→ **To do**: Please reproduce the thematic investing text word for word, starting with "If you consider" and going on through "listed or headquartered.".

Thematic investing is an investment strategy that seeks to invest in groups of securities that benefit from trends that are shaping the world. Thematic investing groups securities according to trends, ideas, and values. This approach is usually used for equity investing, but is applicable to other asset classes too.
Prior to the advent of thematic investing, investment strategies tended to focus on sectors, regions, size, and fundamental factors. When you chose stocks that belong to a theme, you won't be confined by these categories. Instead, you will focus on markets, technologies, and opportunities.
If you consider companies by theme, you don't have to worry about companies that are misclassified or operate in more than one sector. You can also consider where a company operates, rather than where it happens to be listed or headquartered.
Thematic investing is focused on the future and on the opportunities well-positioned companies can benefit from. This compares to traditional investing methods which often focus on the past and present. Very often, if you wait for a company's success to show up in the income statement, you will leave potential returns on the table. If you instead focus on the evolving markets and technologies, you can invest in companies earlier.

→ **Record extracts**:
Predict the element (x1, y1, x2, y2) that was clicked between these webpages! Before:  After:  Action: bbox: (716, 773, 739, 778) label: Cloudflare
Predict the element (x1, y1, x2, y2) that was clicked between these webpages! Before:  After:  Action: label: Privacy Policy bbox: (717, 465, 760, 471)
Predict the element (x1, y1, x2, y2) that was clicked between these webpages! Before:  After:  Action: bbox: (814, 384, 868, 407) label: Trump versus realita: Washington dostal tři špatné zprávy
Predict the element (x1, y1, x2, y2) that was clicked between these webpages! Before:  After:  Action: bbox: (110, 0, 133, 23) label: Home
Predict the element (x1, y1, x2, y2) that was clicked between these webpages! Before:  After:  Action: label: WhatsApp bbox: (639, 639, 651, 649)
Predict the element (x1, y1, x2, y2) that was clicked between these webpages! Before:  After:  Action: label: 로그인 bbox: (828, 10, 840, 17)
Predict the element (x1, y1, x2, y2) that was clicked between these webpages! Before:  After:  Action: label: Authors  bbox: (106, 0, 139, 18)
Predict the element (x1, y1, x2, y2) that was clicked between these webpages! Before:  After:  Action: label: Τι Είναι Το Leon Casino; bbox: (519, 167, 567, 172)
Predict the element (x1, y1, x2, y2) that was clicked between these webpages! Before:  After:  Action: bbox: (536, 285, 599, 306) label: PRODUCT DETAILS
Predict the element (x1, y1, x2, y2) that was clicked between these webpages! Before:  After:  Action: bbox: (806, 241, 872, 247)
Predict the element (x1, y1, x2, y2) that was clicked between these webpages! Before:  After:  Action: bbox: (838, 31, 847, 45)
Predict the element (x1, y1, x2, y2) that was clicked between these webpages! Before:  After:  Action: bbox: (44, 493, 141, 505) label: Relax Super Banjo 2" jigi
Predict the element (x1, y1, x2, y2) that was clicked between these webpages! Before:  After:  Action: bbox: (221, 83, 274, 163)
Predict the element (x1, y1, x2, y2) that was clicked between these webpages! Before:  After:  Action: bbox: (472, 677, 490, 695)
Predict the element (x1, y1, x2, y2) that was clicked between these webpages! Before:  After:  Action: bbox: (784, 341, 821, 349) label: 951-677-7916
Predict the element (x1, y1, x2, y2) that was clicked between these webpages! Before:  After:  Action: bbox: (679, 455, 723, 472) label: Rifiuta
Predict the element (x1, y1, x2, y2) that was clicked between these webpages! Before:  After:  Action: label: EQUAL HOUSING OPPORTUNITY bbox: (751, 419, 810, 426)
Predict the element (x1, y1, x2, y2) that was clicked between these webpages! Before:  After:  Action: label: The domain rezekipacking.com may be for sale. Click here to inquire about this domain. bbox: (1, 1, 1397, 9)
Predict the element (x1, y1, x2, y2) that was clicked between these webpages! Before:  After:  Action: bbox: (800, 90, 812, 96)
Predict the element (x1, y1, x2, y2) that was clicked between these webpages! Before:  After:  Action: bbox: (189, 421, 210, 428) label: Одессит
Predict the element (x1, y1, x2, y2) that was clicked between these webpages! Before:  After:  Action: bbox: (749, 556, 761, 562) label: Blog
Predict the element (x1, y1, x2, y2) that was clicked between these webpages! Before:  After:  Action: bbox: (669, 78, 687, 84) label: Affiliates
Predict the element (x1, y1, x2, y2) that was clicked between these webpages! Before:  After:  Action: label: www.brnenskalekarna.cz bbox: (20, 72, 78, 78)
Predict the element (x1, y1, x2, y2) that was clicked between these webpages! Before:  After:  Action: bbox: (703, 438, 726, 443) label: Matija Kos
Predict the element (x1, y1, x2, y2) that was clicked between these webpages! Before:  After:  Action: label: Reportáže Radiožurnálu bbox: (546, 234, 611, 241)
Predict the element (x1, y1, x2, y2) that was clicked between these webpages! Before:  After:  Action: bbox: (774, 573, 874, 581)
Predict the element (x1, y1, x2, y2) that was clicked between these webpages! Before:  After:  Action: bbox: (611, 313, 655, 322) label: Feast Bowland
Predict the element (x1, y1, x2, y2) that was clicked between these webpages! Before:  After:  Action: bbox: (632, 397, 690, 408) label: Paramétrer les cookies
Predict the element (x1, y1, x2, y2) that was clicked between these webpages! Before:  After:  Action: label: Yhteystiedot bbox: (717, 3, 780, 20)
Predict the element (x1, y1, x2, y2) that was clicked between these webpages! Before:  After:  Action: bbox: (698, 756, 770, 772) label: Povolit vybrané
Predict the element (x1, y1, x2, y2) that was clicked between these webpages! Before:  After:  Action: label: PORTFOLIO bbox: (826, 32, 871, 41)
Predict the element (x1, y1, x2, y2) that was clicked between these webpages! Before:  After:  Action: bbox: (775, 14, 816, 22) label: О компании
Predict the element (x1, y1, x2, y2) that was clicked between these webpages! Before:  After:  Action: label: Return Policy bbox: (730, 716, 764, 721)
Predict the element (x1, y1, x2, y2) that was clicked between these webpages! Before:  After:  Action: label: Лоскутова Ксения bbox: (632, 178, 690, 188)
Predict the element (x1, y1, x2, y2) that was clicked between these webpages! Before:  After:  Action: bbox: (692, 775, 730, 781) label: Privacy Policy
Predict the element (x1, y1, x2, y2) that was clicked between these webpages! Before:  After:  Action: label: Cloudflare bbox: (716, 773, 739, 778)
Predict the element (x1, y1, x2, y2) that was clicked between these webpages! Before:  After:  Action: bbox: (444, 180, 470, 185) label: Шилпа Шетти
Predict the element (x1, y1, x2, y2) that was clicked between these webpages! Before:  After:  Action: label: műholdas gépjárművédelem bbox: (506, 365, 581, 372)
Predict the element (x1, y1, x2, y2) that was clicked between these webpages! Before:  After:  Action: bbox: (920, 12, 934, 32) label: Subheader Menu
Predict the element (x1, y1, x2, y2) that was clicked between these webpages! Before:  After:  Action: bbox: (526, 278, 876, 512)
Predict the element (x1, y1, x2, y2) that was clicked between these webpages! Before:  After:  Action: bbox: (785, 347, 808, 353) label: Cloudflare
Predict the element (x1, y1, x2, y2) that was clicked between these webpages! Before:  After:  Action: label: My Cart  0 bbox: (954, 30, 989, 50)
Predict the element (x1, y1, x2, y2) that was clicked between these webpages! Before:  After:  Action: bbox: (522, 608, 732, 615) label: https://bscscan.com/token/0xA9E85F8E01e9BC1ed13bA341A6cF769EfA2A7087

→ **Full solution**:
If you consider companies by theme, you don't have to worry about companies that are misclassified or operate in more than one sector. You can also consider where a company operates, rather than where it happens to be listed or headquartered.